Investors are betting the RBNZ will hike the OCR by 197 basis points over the next 12 months, according to the OIS curve, and Rankin said exporters to Australia are “taking cover as they start to see rates moving higher.”  

Weighing on the Australian currency was the news that the People’s Bank of China increased its required reserve ratio for commercial banks by 50 basis points, its third hike this year, as the central bank continues to take some heat from the recovery in China.

The kiwi climbed to 78.86 Australian cents from 78.11 cents on Friday in New York.  

All seven strategist surveyed by BusinessWire expect the kiwi dollar will hold up and push higher on the cross-rates this week. The currency rose to 67.98 on the trade-weighted index, or TWI, a measure of the currency against a basket of trading partners, from 67.79 on Friday in New York.  

The euro stabilised over the weekend after Greece announced it would take on more austerity measures after Eurozone finance ministers agreed to a new, and bigger, rescue package for the debt-stricken nation. The deal, estimated to be worth some 120 billion euros, is expected to prevent Greece from defaulting, though it still needs to be ratified by the various European nations’ parliaments.

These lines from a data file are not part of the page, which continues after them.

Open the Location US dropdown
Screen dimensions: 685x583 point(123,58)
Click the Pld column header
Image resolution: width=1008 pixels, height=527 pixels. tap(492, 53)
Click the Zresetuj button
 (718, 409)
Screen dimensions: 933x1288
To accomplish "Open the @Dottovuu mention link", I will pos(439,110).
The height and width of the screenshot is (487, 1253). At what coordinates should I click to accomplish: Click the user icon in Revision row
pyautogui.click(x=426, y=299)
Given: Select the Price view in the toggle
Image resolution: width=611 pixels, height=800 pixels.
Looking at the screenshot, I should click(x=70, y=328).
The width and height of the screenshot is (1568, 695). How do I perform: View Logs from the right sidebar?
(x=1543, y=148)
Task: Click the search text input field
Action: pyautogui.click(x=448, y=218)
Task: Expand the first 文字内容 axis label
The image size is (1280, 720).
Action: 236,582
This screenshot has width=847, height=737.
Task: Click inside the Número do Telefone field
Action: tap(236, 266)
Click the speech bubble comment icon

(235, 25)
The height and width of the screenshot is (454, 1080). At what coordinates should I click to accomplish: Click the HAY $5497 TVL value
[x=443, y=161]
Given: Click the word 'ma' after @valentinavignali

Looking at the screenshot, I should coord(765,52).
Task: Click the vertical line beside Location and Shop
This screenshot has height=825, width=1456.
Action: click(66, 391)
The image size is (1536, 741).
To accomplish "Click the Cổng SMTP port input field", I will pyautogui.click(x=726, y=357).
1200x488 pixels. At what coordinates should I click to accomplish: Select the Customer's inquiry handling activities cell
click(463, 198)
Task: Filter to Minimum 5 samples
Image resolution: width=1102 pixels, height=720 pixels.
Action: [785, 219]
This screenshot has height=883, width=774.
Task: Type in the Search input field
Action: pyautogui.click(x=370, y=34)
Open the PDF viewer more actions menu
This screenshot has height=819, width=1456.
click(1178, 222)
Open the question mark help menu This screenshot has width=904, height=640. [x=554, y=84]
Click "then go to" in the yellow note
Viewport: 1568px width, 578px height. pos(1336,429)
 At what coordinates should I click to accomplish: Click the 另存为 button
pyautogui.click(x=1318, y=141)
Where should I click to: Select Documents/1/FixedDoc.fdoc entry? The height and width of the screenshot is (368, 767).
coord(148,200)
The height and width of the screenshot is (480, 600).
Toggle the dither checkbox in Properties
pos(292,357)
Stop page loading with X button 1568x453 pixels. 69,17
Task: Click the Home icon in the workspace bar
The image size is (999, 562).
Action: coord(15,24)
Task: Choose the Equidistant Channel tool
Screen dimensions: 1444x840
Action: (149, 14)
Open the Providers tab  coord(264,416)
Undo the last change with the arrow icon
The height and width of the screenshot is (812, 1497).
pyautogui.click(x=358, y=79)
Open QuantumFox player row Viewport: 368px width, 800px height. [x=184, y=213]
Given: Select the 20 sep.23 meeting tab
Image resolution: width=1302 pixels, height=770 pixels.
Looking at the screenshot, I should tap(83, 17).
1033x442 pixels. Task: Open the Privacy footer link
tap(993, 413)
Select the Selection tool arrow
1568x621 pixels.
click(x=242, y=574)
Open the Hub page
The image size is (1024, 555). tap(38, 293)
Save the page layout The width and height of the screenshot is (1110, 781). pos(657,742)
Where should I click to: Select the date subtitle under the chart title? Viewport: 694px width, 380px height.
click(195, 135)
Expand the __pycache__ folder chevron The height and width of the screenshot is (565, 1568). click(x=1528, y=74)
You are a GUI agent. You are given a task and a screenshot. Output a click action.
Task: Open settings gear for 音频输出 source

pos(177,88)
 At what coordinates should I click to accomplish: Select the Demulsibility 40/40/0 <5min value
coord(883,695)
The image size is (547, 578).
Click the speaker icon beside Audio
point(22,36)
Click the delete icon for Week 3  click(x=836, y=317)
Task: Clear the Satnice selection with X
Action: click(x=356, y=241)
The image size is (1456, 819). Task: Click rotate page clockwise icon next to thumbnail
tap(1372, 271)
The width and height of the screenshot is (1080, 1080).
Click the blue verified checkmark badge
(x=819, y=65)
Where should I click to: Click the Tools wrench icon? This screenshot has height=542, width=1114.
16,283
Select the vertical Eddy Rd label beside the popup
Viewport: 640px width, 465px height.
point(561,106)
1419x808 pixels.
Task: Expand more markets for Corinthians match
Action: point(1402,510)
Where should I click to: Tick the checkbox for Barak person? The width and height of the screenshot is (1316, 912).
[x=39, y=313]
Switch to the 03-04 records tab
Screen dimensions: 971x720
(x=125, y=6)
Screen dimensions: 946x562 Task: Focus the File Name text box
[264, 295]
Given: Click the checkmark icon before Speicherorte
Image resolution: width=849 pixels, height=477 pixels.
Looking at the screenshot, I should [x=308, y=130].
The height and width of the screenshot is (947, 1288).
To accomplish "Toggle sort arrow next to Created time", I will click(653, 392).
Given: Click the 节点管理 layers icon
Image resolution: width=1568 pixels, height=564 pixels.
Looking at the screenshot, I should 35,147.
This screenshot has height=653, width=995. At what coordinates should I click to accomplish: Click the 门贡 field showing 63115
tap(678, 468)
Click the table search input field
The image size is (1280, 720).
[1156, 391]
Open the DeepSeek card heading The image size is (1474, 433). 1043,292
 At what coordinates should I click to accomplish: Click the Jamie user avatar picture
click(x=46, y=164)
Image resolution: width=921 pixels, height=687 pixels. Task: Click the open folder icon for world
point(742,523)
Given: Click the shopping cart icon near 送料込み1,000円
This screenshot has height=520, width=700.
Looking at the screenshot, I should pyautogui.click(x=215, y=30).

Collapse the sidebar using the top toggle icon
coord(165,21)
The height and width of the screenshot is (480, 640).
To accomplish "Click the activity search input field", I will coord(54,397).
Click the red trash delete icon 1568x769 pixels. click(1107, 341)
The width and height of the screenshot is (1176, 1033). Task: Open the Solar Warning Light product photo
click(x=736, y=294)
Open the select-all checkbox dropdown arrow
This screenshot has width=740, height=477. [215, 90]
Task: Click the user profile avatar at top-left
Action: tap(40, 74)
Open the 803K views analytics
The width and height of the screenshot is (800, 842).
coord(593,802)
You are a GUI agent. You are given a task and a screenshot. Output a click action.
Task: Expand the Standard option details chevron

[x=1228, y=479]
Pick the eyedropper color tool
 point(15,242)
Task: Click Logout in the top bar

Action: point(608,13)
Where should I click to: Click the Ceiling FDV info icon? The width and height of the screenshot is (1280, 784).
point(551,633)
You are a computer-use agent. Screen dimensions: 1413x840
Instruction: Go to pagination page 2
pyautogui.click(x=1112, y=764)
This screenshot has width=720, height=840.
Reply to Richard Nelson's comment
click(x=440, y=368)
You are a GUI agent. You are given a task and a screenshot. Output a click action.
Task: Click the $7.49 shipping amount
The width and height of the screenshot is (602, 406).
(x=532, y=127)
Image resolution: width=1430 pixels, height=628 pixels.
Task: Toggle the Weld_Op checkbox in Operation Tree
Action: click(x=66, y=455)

The kiwi advanced to 54.87 euro cents from 54.64 cents on Friday in New York.  The pound will remain under pressure ahead of the British national election on Thursday, and an expected hung parliament should delay the steps the next government will have to introduce to slash debt.

The kiwi increased to 47.68 pence from 47.40 pence on Friday in New York.  Japanese markets are closed for three days this week as the world’s second largest economy celebrates Golden Week, and the kiwi fell to 68.47 yen from 68.75 yen on Friday in New York.  

On the data radar this week is the US non-farm payrolls on Friday in the States, which is expected to show the world’s largest economy added 200,000 jobs in April, while American and European manufacturing data will also be under scrutiny. The European Central Bank meets this week, but is unlikely to change its policy setting.